Dalla nostra comune preghiera odierna, nasca in noi nuovamente il desiderio di Cristo che “tutti siano una cosa sola”.

Che egli, il Signore della Chiesa e il Signore della storia, “l’Alfa e l’Omega . . . Colui che è, che era e che viene, l’Onnipotente” (Ap 1, 8), benedica i nostri sforzi ecumenici perché superiamo infine il peccato della divisione e arriviamo alla piena unità.

Che il Signore benedica i Veneratissimi Gerarchi della Chiesa Ortodossa in Polonia e tutti i fedeli: “Ad multos annos - Is polla eti!”. “I da búdut milosti wielíkago Bòga i Spása nászego lisúsa Christà so wsjémi wámi. Amín”.
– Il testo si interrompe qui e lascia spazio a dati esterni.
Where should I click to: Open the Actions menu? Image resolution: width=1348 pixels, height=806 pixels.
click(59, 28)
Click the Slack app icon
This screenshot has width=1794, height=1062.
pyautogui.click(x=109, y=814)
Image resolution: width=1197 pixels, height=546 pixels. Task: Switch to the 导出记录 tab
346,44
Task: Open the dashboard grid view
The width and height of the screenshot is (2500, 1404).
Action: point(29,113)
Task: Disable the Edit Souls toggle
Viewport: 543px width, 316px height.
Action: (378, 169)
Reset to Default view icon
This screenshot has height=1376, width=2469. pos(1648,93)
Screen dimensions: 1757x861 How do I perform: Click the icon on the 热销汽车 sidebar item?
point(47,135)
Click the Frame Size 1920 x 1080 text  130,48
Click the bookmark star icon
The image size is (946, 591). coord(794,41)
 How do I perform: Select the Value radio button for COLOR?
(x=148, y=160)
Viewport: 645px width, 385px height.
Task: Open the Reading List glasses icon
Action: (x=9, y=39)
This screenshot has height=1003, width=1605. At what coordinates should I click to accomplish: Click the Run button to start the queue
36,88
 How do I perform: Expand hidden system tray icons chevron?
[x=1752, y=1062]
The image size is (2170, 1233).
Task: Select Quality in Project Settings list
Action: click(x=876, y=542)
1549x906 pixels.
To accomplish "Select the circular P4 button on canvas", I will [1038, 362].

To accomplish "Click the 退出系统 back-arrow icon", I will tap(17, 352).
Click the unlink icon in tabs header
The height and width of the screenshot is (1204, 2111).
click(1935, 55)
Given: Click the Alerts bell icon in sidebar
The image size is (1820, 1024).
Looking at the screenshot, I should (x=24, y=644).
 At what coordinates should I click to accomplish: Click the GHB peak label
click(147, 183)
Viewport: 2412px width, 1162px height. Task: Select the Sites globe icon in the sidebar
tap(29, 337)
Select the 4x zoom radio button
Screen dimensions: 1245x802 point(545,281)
Prima di lasciare la cattedrale ortodossa di Bialystok, Giovanni Paolo II ha rivolto ai presenti le seguenti parole:

A tutte le vostre comunità ortodosse della diocesi di Bialystok e Danzica e di tutta la Polonia, a tutte le parrocchie, a tutti i pastori, a questa comunità con la quale abbiamo pregato insieme e a questo coro che in questa preghiera ci ha dato un bellissimo aiuto, dico: Dio vi ricompensi. Sia lodato Gesù Cristo.